# TASK 2 
### NAME: YEO ZHENG XU ISAAC

In [1]:
from pyspark.mllib.regression import LabeledPoint
import numpy as np
from pyspark.sql import Row
from pyspark.sql import functions as sql_functions
from pyspark.sql.types import *
import matplotlib.pyplot as plt
import matplotlib.cm as cm

#### Read & Load in DataFile

In [2]:
musicsongsdata = sqlContext.read.load('/FileStore/tables/YearPredictionMSD.txt', 'text')
numbr_points = musicsongsdata.count()

In [3]:
att_descr = "90 attributes, 12 = timbre average, 78 = timbre covariance. \nThe first value is the year (target), ranging from 1922 to 2011. \nFeatures extracted from the 'timbre' features from The Echo Nest API. \nWe take the average and covariance over all 'segments', each segment being described by a 12-dimensional timbre vector."

df = musicsongsdata.rdd.map(lambda row: str(row['value']).split(",")).map(lambda row: LabeledPoint(row[0], [float(x) for x in row[1:]])).toDF(["Features", "Year"])

In [4]:
print (att_descr)
print ('\nNumber of data points: ', numbr_points, "\n")

In [5]:
musicsongsdata.take(1)

### prepare data before testing

In [6]:
year_data = df.select("Year").groupBy("Year").count()
year_data.show()

### Add data into dataframe

In [7]:
year_data = year_data.toPandas()
year_data

Unnamed: 0,Year,count
0,1988.0,5611
1,1976.0,2179
2,1951.0,74
3,1940.0,52
4,1928.0,52
5,1979.0,3108
6,1953.0,133
7,1987.0,5122
8,1959.0,592
9,1934.0,29


# average year 

In [9]:
avg_year = year_data["Year"]
average_year = sum(avg_year)/len(avg_year)
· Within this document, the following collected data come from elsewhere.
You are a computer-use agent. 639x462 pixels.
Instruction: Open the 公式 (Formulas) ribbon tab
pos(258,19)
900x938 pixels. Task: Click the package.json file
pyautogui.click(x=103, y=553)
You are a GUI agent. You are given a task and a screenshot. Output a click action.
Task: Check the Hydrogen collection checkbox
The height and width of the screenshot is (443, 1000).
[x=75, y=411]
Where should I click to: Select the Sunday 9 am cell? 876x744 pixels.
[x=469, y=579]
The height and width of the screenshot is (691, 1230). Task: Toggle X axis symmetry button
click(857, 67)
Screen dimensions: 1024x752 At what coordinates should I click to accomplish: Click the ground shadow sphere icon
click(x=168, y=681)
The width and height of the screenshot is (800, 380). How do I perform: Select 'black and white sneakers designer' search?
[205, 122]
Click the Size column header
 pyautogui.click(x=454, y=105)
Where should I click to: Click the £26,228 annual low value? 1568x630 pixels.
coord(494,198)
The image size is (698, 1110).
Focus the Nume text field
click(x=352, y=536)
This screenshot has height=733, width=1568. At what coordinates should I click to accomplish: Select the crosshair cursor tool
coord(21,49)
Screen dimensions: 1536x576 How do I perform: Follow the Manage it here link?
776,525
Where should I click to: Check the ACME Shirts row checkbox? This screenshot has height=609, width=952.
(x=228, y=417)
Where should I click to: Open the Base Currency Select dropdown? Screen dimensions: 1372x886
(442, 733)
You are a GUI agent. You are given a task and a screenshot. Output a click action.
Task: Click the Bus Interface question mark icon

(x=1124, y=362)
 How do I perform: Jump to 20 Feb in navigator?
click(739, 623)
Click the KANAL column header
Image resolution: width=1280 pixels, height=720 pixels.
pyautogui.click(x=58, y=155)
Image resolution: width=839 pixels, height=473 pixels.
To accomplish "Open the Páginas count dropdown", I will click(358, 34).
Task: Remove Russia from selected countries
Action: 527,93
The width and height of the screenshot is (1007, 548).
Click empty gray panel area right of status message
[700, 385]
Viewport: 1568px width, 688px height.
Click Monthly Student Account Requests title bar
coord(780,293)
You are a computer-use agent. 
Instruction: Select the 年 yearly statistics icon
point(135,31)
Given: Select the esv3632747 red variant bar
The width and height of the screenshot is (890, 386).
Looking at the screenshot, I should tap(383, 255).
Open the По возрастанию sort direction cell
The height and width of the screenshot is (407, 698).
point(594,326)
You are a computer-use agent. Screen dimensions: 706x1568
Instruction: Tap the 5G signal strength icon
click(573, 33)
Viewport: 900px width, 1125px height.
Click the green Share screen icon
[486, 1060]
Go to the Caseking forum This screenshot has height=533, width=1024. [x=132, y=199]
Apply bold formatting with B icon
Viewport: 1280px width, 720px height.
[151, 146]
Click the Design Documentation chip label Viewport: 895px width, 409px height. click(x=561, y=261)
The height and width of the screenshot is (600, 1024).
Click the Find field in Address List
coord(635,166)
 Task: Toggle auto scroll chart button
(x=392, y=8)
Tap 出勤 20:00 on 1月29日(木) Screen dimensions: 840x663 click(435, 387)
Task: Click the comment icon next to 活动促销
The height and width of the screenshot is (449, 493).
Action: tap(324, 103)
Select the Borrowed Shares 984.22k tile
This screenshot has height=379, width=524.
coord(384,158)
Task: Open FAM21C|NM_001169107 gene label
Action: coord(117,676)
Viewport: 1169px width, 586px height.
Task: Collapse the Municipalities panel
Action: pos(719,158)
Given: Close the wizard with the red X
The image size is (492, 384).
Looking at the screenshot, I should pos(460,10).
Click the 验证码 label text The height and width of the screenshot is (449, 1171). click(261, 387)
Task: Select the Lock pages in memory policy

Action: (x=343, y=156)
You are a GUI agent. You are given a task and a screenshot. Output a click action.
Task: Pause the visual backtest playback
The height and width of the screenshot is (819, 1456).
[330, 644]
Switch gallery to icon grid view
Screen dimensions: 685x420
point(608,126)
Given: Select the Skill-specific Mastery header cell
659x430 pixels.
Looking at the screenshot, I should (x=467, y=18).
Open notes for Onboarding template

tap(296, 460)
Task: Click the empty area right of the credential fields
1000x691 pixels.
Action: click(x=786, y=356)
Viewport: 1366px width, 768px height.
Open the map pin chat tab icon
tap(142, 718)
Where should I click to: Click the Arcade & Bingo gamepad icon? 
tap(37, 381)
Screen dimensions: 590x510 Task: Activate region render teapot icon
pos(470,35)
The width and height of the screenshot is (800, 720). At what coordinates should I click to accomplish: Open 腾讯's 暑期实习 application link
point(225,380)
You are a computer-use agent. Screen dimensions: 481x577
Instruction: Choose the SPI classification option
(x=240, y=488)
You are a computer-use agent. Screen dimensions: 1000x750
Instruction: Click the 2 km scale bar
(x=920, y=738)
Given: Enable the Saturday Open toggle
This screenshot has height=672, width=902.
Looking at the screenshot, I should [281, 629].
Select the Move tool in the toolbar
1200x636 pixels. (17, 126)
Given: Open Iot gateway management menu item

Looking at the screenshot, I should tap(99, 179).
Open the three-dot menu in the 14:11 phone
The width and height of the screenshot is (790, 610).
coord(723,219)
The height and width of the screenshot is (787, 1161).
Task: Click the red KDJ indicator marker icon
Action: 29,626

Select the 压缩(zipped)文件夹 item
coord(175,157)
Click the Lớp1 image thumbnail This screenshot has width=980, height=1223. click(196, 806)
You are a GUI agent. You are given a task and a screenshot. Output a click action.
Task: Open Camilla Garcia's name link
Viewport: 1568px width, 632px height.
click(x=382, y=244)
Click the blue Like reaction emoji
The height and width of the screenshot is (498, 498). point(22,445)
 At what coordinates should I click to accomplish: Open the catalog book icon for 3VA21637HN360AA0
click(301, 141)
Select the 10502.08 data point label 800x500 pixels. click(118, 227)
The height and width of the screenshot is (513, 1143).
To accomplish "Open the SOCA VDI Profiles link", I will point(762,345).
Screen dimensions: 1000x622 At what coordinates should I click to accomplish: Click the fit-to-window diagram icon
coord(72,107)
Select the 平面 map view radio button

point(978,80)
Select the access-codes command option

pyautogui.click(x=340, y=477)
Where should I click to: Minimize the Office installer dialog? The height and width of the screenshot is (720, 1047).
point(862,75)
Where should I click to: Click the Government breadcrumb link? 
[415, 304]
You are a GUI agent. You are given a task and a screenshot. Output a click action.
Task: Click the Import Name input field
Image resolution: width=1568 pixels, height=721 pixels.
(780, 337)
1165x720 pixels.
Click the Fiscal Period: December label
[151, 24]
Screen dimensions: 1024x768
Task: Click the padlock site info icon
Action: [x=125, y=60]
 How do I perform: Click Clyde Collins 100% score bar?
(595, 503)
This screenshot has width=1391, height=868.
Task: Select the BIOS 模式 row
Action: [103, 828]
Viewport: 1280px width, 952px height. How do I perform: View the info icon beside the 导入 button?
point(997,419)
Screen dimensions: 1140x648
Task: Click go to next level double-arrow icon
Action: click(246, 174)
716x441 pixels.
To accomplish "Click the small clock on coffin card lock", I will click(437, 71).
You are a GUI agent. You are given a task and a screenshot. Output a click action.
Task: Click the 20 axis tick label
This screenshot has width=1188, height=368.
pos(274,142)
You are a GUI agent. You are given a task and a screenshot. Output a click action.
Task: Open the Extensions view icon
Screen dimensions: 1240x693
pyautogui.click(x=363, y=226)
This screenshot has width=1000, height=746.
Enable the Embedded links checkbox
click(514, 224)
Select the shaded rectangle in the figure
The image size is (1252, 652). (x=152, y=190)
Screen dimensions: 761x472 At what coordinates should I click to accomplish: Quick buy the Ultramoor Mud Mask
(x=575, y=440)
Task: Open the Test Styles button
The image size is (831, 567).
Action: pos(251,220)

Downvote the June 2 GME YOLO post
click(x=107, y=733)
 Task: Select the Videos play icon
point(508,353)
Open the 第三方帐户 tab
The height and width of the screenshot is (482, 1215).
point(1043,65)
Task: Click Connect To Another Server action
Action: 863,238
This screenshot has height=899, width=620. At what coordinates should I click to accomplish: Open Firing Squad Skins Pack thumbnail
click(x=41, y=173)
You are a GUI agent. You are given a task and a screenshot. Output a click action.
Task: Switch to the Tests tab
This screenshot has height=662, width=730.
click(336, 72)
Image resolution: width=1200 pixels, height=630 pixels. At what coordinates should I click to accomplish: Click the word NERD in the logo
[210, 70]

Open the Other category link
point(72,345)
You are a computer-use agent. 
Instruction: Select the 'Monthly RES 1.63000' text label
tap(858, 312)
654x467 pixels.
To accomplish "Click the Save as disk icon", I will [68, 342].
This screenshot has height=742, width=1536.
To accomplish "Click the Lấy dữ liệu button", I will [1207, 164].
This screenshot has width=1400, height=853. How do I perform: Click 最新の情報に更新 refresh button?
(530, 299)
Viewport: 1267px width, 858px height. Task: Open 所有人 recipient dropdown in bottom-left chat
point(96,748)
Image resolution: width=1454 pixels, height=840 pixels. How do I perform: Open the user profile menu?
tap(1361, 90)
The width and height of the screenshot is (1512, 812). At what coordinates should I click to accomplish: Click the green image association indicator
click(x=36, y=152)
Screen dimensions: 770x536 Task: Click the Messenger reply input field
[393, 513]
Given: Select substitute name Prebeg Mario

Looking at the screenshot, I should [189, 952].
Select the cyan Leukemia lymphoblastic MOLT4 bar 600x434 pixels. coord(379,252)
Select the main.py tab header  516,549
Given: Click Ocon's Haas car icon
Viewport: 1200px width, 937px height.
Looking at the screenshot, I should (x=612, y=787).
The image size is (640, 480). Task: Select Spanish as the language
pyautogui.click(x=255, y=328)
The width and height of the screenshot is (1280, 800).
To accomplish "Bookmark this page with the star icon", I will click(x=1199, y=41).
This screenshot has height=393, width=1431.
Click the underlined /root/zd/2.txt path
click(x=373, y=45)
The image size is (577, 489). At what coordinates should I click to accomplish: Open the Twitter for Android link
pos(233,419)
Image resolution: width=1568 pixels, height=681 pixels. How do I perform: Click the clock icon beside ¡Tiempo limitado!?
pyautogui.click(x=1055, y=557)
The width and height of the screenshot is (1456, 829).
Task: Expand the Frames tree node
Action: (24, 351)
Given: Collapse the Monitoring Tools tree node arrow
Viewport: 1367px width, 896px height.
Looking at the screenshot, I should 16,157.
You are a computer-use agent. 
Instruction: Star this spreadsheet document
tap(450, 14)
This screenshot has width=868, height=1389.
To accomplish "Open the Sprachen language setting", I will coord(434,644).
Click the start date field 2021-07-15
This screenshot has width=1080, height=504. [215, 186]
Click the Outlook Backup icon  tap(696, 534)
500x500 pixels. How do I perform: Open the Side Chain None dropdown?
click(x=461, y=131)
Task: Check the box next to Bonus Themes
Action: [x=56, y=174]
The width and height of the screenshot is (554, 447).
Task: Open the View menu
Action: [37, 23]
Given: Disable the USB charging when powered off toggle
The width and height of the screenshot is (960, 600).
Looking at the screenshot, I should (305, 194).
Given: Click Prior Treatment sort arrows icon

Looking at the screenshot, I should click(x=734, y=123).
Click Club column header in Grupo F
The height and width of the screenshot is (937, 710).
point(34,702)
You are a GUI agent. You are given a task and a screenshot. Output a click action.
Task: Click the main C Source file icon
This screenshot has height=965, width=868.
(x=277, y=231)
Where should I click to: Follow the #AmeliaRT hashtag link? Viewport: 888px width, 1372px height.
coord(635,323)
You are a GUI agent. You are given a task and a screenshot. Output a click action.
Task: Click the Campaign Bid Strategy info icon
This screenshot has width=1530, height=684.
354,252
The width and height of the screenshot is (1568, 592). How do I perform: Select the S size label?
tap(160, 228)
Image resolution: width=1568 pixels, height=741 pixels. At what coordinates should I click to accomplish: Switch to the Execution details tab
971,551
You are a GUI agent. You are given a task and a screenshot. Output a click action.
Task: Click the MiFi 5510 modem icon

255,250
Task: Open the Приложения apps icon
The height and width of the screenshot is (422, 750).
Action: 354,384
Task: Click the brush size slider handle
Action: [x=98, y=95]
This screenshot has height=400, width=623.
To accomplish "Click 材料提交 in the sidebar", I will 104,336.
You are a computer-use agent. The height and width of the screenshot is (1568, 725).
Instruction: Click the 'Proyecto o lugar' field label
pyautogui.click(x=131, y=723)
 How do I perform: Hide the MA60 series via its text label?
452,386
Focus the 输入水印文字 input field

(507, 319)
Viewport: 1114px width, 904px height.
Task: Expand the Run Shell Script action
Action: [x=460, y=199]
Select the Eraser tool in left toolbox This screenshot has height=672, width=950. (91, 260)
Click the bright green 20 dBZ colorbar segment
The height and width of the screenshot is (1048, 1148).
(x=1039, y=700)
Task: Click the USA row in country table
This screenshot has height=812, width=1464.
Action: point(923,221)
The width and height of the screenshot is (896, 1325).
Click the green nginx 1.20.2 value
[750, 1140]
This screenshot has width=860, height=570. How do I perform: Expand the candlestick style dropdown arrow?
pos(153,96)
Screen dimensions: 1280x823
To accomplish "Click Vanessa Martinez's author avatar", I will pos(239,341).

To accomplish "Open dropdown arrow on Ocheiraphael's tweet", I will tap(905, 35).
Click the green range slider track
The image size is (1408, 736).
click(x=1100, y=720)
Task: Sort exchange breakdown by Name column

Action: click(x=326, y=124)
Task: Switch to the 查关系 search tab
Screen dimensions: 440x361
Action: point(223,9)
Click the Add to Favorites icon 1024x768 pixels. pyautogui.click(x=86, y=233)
print("Average year: ", average_year)

## prepare data for training and testing

In [10]:
from pyspark.ml.evaluation import RegressionEvaluator
evaluator = RegressionEvaluator(predictionCol = 'prediction')

weights = [.8, .1, .1]
seed = 42
parsed_train_data_df, parsed_val_data_df, parsed_test_data_df = df.randomSplit(weights, seed= seed)

parsed_train_data_df.cache()
parsed_val_data_df.cache()
parsed_test_data_df.cache()
n_train = parsed_train_data_df.count()
n_val = parsed_val_data_df.count()
n_test = parsed_test_data_df.count()

print ('Training dataset size: {0}'.format(n_train))
print ('Validation dataset size: {0}'.format(n_val))
print ('Testing dataset size: {0}'.format(n_test))

##  Baseline Regression Model 

In [11]:
preds_and_labels_test = parsed_test_data_df.rdd.map(lambda row: (float(1967), float(row['Year'])))
preds_and_labels_test_df = sqlContext.createDataFrame(preds_and_labels_test, ["prediction", "label"])
rmse_test_base = evaluator.evaluate(preds_and_labels_test_df)

print ('Baseline Model RMSE = {0:.3f}'.format(rmse_test_base))

## Linear regression model 

In [12]:
from pyspark.ml.regression import LinearRegression
from pyspark.ml.linalg import Vectors, VectorUDT
from pyspark.sql.functions import udf

In [13]:
# Linear regression model parameter values
num_iters = 500  # iterations
reg = 1e-1  # regParam
alpha = .2  
use_intercept = True  # intercept

parsed_train_data_df = parsed_train_data_df.rdd.map(lambda row: (Vectors.dense(row["Features"]), float(row['Year'])))
parsed_train_data_df = sqlContext.createDataFrame(parsed_train_data_df,["features","label"])
parsed_train_data_df
lin_reg = LinearRegression(maxIter = num_iters, regParam = reg, elasticNetParam = alpha, fitIntercept = use_intercept, labelCol = 'label', featuresCol = 'features')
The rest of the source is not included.